Le titre, un nom, nous prévient : nous allons entrer dans la construction d’une pensée singulière. Une femme (interprétée par Barbara Sukowa), philosophe, d’origine juive allemande, vivant aux Etats-Unis, fumant cigarette sur cigarette, propose à un journal de suivre le procès Eichmann, qui va s’ouvrir à Jérusalem. On sait, d’avance, que, si les services secrets d’Israël ont enlevé ce criminel nazi, c’est pour le juger et le condamner. On attend sans doute de Hannah Arendt qu’elle confirme les accusations. Mais ce qu’elle découvre, c’est la banalité du condamné, et la réalisatrice a choisi de ne le présenter qu’avec des images d’archives, ce qui rend encore plus forte cette impression. Et le film montre comment la pensée arrive : par la formation dans la jeunesse (avec Heidegger), par la discussion avec les amis, avec les étudiants, avec les autres, avec la société, par l’expérience même de la rencontre, le fait de voir, d’observer. Et comment la conviction se forge, dans l’adversité.
Il y a, dans ce film, des images de forêt. Les premières montrent Hannah Arendt et Heidegger, après la guerre, discutant ; elles ne font à mon avis qu’évoquer un débat interne à la philosophe. Dans la scène suivante, elle sort de la forêt, seule, et retrouve la réalité : les services secrets d’Israël lui demandent de ne pas publier son livre.
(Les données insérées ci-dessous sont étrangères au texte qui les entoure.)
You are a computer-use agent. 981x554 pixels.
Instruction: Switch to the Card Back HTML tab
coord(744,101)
La forêt, c’est l’isolement, le silence, le retour sur soi ; et on dit « sortir du bois » pour dire se manifester au grand jour.
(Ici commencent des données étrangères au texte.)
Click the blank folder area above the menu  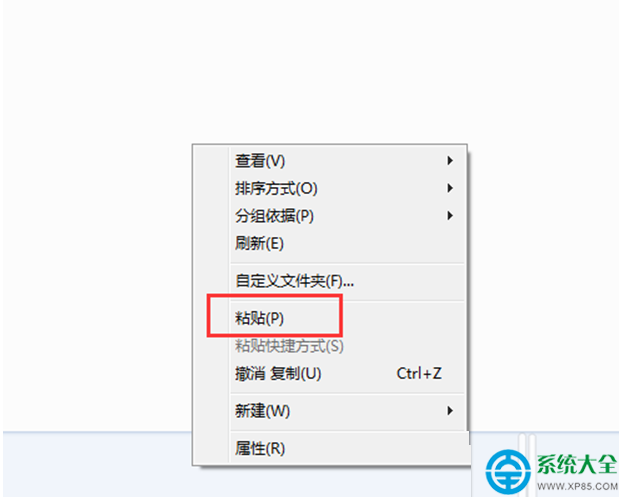[x=310, y=71]
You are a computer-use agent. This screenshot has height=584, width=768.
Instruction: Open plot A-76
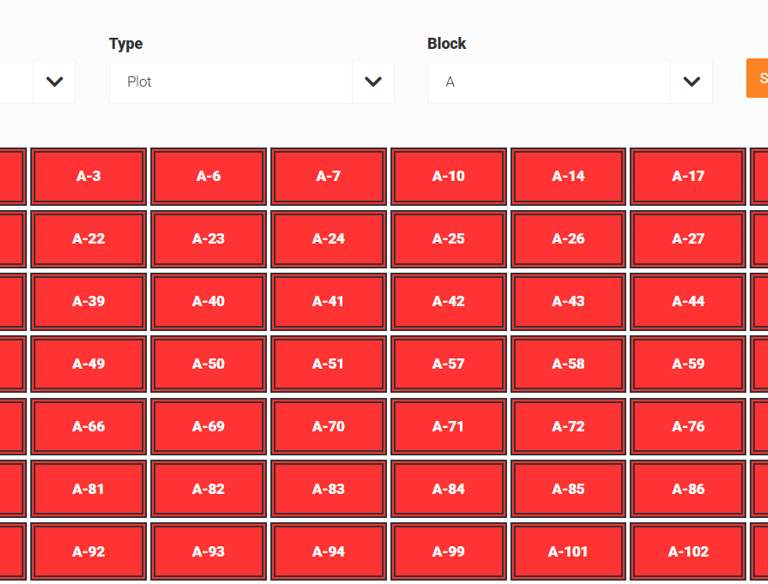(x=688, y=427)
Nous sommes bien sûr confrontés à des questions politiques, mais nous allons au-delà de la politique. Nous sommes bien sûr dans des questions concernant une génération, mais nous allons au-delà des questions générationnelles. Nous sommes bousculés par ce qui arrive, par ce qu’on dit de cette femme, qu’elle est arrogante, et ce sont ces idées de la « banalité du mal », de notre complicité parfois, qui résonnent en nous. Eichmann a fait ce qu’il a fait parce qu’il ne pensait pas, analyse Hannah Arendt. Heidegger disait que penser et vivre ne coïncident pas. Ce film semble montrer que la pensée est essentielle à la vie, que penser et vivre sont imbriqués.
Et le débat ouvert par Hannah Arendt n’est pas clos.